Por Dafne Spolti /OPAN
Apesar do grande número de votos na Câmara dos Deputados para aprovação do Projeto de Lei (PL) 490, de 2007, que visa o desmonte dos direitos indígenas, a bancada do cocar e o movimento indígena não desanimaram e continuam otimistas na luta pelo arquivamento do projeto, dada a flagrante inconstitucionalidade da proposta e a potência dos povos indígenas, organizações e parceiros.
Sem contar que, para virar lei, o PL ainda deve trilhar um longo caminho. Após a aprovação na Câmara, o agora PL 2903 será votado no Senado Federal e, se aprovado, segue para a Presidência da República, que poderá vetá-lo integral ou parcialmente, o que exigiria, nesse caso, novas discussões no Congresso Nacional.
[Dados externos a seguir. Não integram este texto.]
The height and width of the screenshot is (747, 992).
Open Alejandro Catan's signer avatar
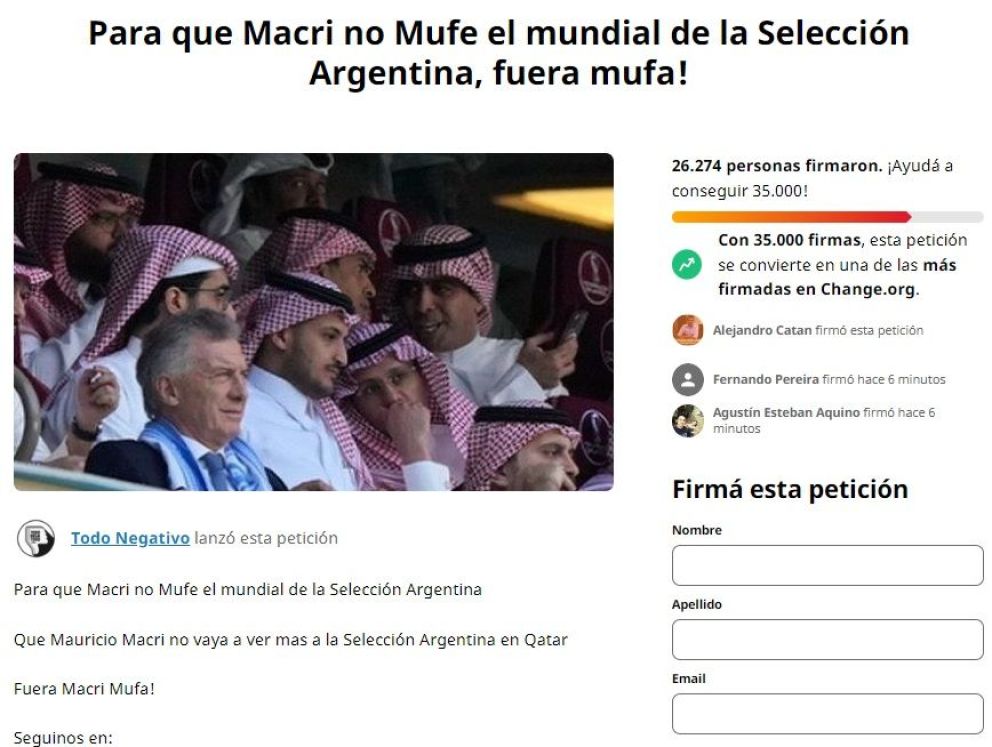point(688,330)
E para além das esferas do legislativo e do executivo, ainda há a grande possibilidade de o Supremo Tribunal Federal (STF) declarar a sua inconstitucionalidade.
“Pra nós não significou uma derrota porque conseguimos mobilizar outros parlamentares que não têm exatamente um discurso progressista. Porque votar a favor da vida, votar a favor dos povos indígenas está para além de ser de um partido progressista, está no senso de humanidade”, disse a deputada federal Célia Xakriabá, na live da Articulação dos Povos Indígenas (Apib) realizada ontem (31/05), intitulada “A luta continua: saiba quais serão os próximos passos da mobilização nacional Indígena sobre o PL490 e Marco Temporal”.
O PL 490, durante seus anos de tramitação, teve acrescentados a ele novos processos que alteraram o seu escopo. Inicialmente, visava passar as demarcações de terras indígenas do Poder Executivo para o Congresso Nacional. Todavia, com as novas proposições, incorporou a tese do marco temporal, segundo a qual só podem ser demarcadas as terras em que se comprove a ocupação indígena na data da promulgação da Constituição Federal (CF), o que fere diretamente a Carta Magna.
Além da proposta de mudar a responsabilidade das demarcações e da tese do marco temporal, Dinamã Tuxá, coordenador executivo da Apib, explicou durante a live outros artigos que passaram a compor o PL, como a retirada do usufruto exclusivo dos povos indígenas aos seus territórios, a flexibilização a grandes empreendimentos nas terras indígenas, a ameaça aos povos isolados com autorização de contato e entrada de missionários para dentro das áreas, e o não cumprimento da Convenção 169 da OIT, que garante a todos os povos o direito à consulta livre, prévia, informada e consentida diante de projetos que possam impactar seus territórios. Trechos do texto que ferem o usufruto exclusivo, e que trariam possibilidades de mineração, garimpagem e recursos energéticos, foram retirados do PL. “Foi um ganho importante a redução desses danos”, destacou Célia Xakriabá.
Contexto político
Vale pontuar que a tese do marco temporal também é pauta no STF, que, em agosto de 2021, teve o julgamento sobre o tema adiado após o pedido de vista do ministro Alexandre de Moraes. Na ocasião, o placar estava empatado, com o voto contrário à tese do relator Edson Fachin e outro favorável por parte do ministro Kassio Nunes Marques. A continuação do julgamento está marcada para quarta-feira, 7.
Diante desse cenário, muitos analistas consideram que a votação em regime de urgência na Câmara dos Deputados foi uma manobra de congressistas da oposição visando se antecipar à votação do Supremo, colocando, assim, pressão sobre os ministros que ainda não votaram, afinal não é de hoje que a relação entre o legislativo e o judiciário está estremecida.
Não bastasse o conteúdo de caráter inconstitucional, juristas apontam falhas de ordem técnica no campo jurídico. Afinal, a proposta trata de questões asseguradas na Constituição Federal por meio de projeto de lei ordinária, o que representa fragilidade jurídica para sua continuidade, e, portanto, deverá ser discutido na sequência de sua tramitação.
Diante dos desafios para os próximos dias e processos na tramitação do PL 490/ PL 2903, representantes do movimento indígena pediram a continuidade do acompanhamento e da articulação de todos os povos para o arquivamento do projeto. “Que sigamos mobilizados e cobrando agora do Senado um posicionamento pró vida, pró meio ambiente, pró terra demarcada”, concluiu Dinamã Tuxá.